Gov. Beebe’s dilemma over the severance tax illustrates better than anything the ruinous effect of a particularly perverse section of our state Constitution that was adopted at the threshold of the Great Depression.
That provision requires a three-fourths vote in each house of the legislature to raise a tax that existed that year, 1934. Any fresh tax after that, like sales and a variety of other consumer taxes, could be levied and increased by a simple majority vote. It meant that a small minority of lawmakers in either house could block a tax for which there was a wide public consensus.
This describes perfectly the situation in which we find ourselves in the spring of 2008. Funding for highways, roads and streets has been shrinking but Beebe’s widely acclaimed and endorsed plan to restart the road building and maintenance program with severance taxes on natural gas is apt to be held hostage by a tiny group of legislators, mostly but not all Republicans.
Nine of the 35 senators or 26 of the 100 House members can block it.
A tiny segment of lawmakers who are subservient to the commercial gas interests have blocked a severance tax for 60 years.
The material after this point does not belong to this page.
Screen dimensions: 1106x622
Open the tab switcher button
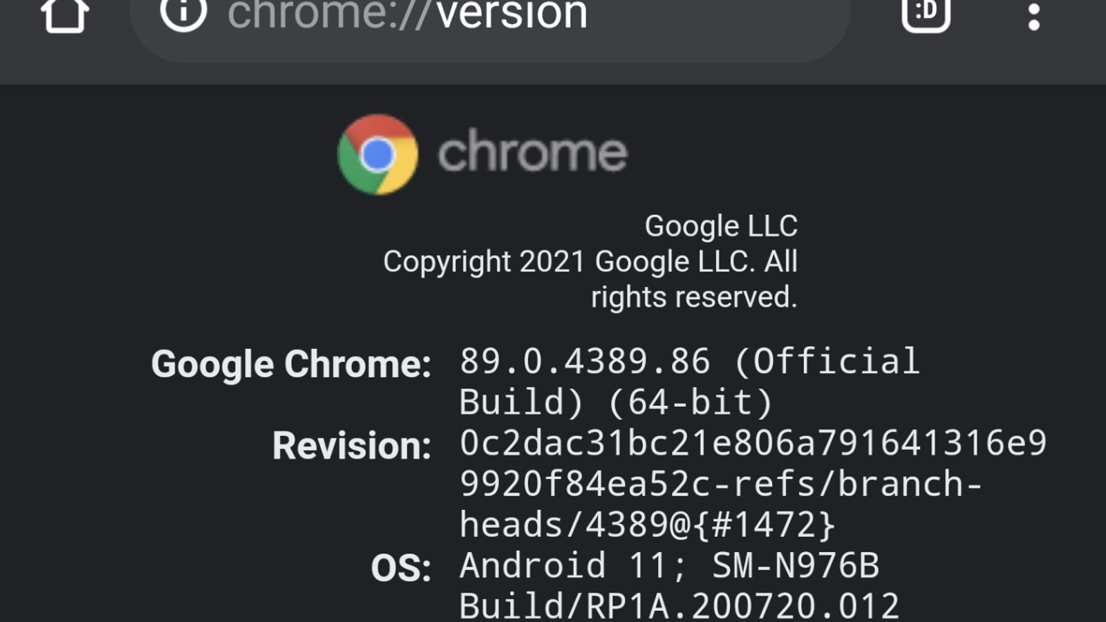[926, 12]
Arkansas is the only gas-producing state in the country that does not collect compensation from gas producers for exploiting a vanishing natural resource.
Oh, we collect three-tenths of a penny per thousand cubic feet, a mere annoyance for production companies that barely raises enough money to cover the administrative costs of collecting the tax. Arkansas collects a real severance tax on other natural resources. Oil, for example, has long been taxed at 5 percent of its market value at the wellhead, which is what Beebe now proposes for natural gas.
Beebe, a legendary deal-maker in a long legislative career, announced this week that he had made a deal with the major gas interests, including the four big exploration companies in the Fayetteville shale, on a 5 percent tax. It includes huge concessions to the producers.
The tax would be nonexistent or negligible until a producer and its partners recovered the full costs of exploration at each well. In other words, the tax would kick in when nothing but profits on the gas flow lay ahead.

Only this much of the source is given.